* **Work to do**: Could you output every line of the entries below as a JSON list of strings, one string per line, with blank lines left out?
── Entries ──
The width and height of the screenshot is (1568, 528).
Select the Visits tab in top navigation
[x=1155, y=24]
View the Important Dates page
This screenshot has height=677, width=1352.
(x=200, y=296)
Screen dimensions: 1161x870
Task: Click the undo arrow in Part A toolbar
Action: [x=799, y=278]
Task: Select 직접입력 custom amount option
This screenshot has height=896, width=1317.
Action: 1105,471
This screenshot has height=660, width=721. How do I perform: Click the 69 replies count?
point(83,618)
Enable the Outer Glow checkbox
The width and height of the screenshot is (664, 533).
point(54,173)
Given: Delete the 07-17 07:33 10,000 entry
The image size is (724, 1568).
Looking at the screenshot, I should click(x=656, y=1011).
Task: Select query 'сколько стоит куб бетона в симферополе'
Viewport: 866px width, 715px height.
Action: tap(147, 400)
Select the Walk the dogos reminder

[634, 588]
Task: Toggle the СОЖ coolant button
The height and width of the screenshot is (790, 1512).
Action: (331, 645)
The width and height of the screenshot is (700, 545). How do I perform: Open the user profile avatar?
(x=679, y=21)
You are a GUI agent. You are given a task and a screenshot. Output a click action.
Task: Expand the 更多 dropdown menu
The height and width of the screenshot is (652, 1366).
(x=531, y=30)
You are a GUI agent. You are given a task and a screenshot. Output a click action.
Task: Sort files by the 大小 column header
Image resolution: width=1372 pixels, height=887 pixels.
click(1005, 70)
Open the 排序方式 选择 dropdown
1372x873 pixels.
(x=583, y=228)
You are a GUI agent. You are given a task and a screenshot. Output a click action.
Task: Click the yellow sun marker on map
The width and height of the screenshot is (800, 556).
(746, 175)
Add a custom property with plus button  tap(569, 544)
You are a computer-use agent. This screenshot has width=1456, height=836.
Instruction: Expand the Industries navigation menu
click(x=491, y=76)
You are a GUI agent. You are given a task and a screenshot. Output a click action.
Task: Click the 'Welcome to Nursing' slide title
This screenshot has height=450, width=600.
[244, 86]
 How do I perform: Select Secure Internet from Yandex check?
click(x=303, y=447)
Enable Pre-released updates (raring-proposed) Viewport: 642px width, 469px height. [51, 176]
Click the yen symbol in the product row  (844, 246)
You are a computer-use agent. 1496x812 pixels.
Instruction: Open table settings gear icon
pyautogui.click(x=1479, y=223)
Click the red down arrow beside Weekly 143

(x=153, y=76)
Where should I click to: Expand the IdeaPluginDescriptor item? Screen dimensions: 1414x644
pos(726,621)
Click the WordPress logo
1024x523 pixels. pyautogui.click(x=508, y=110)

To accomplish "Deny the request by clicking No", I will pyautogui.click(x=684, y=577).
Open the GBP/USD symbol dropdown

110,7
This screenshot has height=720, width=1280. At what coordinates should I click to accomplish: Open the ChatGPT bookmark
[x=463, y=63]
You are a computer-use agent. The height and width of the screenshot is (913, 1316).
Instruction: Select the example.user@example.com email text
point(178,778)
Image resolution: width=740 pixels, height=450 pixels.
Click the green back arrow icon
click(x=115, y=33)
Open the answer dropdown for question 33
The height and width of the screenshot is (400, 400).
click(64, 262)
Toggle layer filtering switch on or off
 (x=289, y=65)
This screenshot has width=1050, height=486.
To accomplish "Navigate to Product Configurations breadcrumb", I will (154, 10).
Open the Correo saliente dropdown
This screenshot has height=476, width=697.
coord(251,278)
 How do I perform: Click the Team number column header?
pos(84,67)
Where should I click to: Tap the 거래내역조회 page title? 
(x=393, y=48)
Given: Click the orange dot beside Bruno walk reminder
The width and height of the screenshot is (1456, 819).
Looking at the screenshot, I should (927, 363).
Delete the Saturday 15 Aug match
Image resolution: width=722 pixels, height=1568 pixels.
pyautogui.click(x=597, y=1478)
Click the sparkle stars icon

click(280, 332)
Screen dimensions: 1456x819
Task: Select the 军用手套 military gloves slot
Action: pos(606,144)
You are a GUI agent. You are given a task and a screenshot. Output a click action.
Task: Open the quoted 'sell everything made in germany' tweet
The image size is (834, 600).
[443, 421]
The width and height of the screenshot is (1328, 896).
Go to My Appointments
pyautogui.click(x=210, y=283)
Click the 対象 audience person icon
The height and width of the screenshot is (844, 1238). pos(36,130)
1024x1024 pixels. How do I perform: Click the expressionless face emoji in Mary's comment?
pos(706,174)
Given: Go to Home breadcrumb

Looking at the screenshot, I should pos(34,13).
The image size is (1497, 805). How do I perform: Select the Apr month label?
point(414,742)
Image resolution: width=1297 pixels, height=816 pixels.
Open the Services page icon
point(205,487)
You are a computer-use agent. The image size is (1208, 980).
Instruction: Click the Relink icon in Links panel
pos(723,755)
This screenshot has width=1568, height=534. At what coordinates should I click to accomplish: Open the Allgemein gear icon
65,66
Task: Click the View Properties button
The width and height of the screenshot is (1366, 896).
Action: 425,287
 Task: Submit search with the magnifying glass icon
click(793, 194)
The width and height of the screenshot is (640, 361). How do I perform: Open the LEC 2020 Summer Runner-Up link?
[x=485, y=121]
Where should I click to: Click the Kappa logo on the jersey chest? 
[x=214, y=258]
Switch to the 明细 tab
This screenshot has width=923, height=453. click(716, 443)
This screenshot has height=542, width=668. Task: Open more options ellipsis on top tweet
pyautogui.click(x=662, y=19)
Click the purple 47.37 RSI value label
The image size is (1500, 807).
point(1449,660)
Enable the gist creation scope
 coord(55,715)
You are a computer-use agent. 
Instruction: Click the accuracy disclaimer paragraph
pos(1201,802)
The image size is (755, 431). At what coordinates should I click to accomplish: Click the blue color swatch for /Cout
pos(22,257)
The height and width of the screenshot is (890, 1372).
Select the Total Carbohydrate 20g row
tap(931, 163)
───
* **Exercise result**:
[
  "The width and height of the screenshot is (1568, 528).",
  "Select the Visits tab in top navigation",
  "[x=1155, y=24]",
  "View the Important Dates page",
  "This screenshot has height=677, width=1352.",
  "(x=200, y=296)",
  "Screen dimensions: 1161x870",
  "Task: Click the undo arrow in Part A toolbar",
  "Action: [x=799, y=278]",
  "Task: Select 직접입력 custom amount option",
  "This screenshot has height=896, width=1317.",
  "Action: 1105,471",
  "This screenshot has height=660, width=721. How do I perform: Click the 69 replies count?",
  "point(83,618)",
  "Enable the Outer Glow checkbox",
  "The width and height of the screenshot is (664, 533).",
  "point(54,173)",
  "Given: Delete the 07-17 07:33 10,000 entry",
  "The image size is (724, 1568).",
  "Looking at the screenshot, I should click(x=656, y=1011).",
  "Task: Select query 'сколько стоит куб бетона в симферополе'",
  "Viewport: 866px width, 715px height.",
  "Action: tap(147, 400)",
  "Select the Walk the dogos reminder",
  "[634, 588]",
  "Task: Toggle the СОЖ coolant button",
  "The height and width of the screenshot is (790, 1512).",
  "Action: (331, 645)",
  "The width and height of the screenshot is (700, 545). How do I perform: Open the user profile avatar?",
  "(x=679, y=21)",
  "You are a GUI agent. You are given a task and a screenshot. Output a click action.",
  "Task: Expand the 更多 dropdown menu",
  "The height and width of the screenshot is (652, 1366).",
  "(x=531, y=30)",
  "You are a GUI agent. You are given a task and a screenshot. Output a click action.",
  "Task: Sort files by the 大小 column header",
  "Image resolution: width=1372 pixels, height=887 pixels.",
  "click(1005, 70)",
  "Open the 排序方式 选择 dropdown",
  "1372x873 pixels.",
  "(x=583, y=228)",
  "You are a GUI agent. You are given a task and a screenshot. Output a click action.",
  "Task: Click the yellow sun marker on map",
  "The width and height of the screenshot is (800, 556).",
  "(746, 175)",
  "Add a custom property with plus button  tap(569, 544)",
  "You are a computer-use agent. This screenshot has width=1456, height=836.",
  "Instruction: Expand the Industries navigation menu",
  "click(x=491, y=76)",
  "You are a GUI agent. You are given a task and a screenshot. Output a click action.",
  "Task: Click the 'Welcome to Nursing' slide title",
  "This screenshot has height=450, width=600.",
  "[244, 86]",
  " How do I perform: Select Secure Internet from Yandex check?",
  "click(x=303, y=447)",
  "Enable Pre-released updates (raring-proposed) Viewport: 642px width, 469px height. [51, 176]",
  "Click the yen symbol in the product row  (844, 246)",
  "You are a computer-use agent. 1496x812 pixels.",
  "Instruction: Open table settings gear icon",
  "pyautogui.click(x=1479, y=223)",
  "Click the red down arrow beside Weekly 143",
  "(x=153, y=76)",
  "Where should I click to: Expand the IdeaPluginDescriptor item? Screen dimensions: 1414x644",
  "pos(726,621)",
  "Click the WordPress logo",
  "1024x523 pixels. pyautogui.click(x=508, y=110)",
  "To accomplish \"Deny the request by clicking No\", I will pyautogui.click(x=684, y=577).",
  "Open the GBP/USD symbol dropdown",
  "110,7",
  "This screenshot has height=720, width=1280. At what coordinates should I click to accomplish: Open the ChatGPT bookmark",
  "[x=463, y=63]",
  "You are a computer-use agent. The height and width of the screenshot is (913, 1316).",
  "Instruction: Select the example.user@example.com email text",
  "point(178,778)",
  "Image resolution: width=740 pixels, height=450 pixels.",
  "Click the green back arrow icon",
  "click(x=115, y=33)",
  "Open the answer dropdown for question 33",
  "The height and width of the screenshot is (400, 400).",
  "click(64, 262)",
  "Toggle layer filtering switch on or off",
  " (x=289, y=65)",
  "This screenshot has width=1050, height=486.",
  "To accomplish \"Navigate to Product Configurations breadcrumb\", I will (154, 10).",
  "Open the Correo saliente dropdown",
  "This screenshot has height=476, width=697.",
  "coord(251,278)",
  " How do I perform: Click the Team number column header?",
  "pos(84,67)",
  "Where should I click to: Tap the 거래내역조회 page title? ",
  "(x=393, y=48)",
  "Given: Click the orange dot beside Bruno walk reminder",
  "The width and height of the screenshot is (1456, 819).",
  "Looking at the screenshot, I should (927, 363).",
  "Delete the Saturday 15 Aug match",
  "Image resolution: width=722 pixels, height=1568 pixels.",
  "pyautogui.click(x=597, y=1478)",
  "Click the sparkle stars icon",
  "click(280, 332)",
  "Screen dimensions: 1456x819",
  "Task: Select the 军用手套 military gloves slot",
  "Action: pos(606,144)",
  "You are a GUI agent. You are given a task and a screenshot. Output a click action.",
  "Task: Open the quoted 'sell everything made in germany' tweet",
  "The image size is (834, 600).",
  "[443, 421]",
  "The width and height of the screenshot is (1328, 896).",
  "Go to My Appointments",
  "pyautogui.click(x=210, y=283)",
  "Click the 対象 audience person icon",
  "The height and width of the screenshot is (844, 1238). pos(36,130)",
  "1024x1024 pixels. How do I perform: Click the expressionless face emoji in Mary's comment?",
  "pos(706,174)",
  "Given: Go to Home breadcrumb",
  "Looking at the screenshot, I should pos(34,13).",
  "The image size is (1497, 805). How do I perform: Select the Apr month label?",
  "point(414,742)",
  "Image resolution: width=1297 pixels, height=816 pixels.",
  "Open the Services page icon",
  "point(205,487)",
  "You are a computer-use agent. The image size is (1208, 980).",
  "Instruction: Click the Relink icon in Links panel",
  "pos(723,755)",
  "This screenshot has width=1568, height=534. At what coordinates should I click to accomplish: Open the Allgemein gear icon",
  "65,66",
  "Task: Click the View Properties button",
  "The width and height of the screenshot is (1366, 896).",
  "Action: 425,287",
  " Task: Submit search with the magnifying glass icon",
  "click(793, 194)",
  "The width and height of the screenshot is (640, 361). How do I perform: Open the LEC 2020 Summer Runner-Up link?",
  "[x=485, y=121]",
  "Where should I click to: Click the Kappa logo on the jersey chest? ",
  "[x=214, y=258]",
  "Switch to the 明细 tab",
  "This screenshot has width=923, height=453. click(716, 443)",
  "This screenshot has height=542, width=668. Task: Open more options ellipsis on top tweet",
  "pyautogui.click(x=662, y=19)",
  "Click the purple 47.37 RSI value label",
  "The image size is (1500, 807).",
  "point(1449,660)",
  "Enable the gist creation scope",
  " coord(55,715)",
  "You are a computer-use agent. ",
  "Instruction: Click the accuracy disclaimer paragraph",
  "pos(1201,802)",
  "The image size is (755, 431). At what coordinates should I click to accomplish: Click the blue color swatch for /Cout",
  "pos(22,257)",
  "The height and width of the screenshot is (890, 1372).",
  "Select the Total Carbohydrate 20g row",
  "tap(931, 163)"
]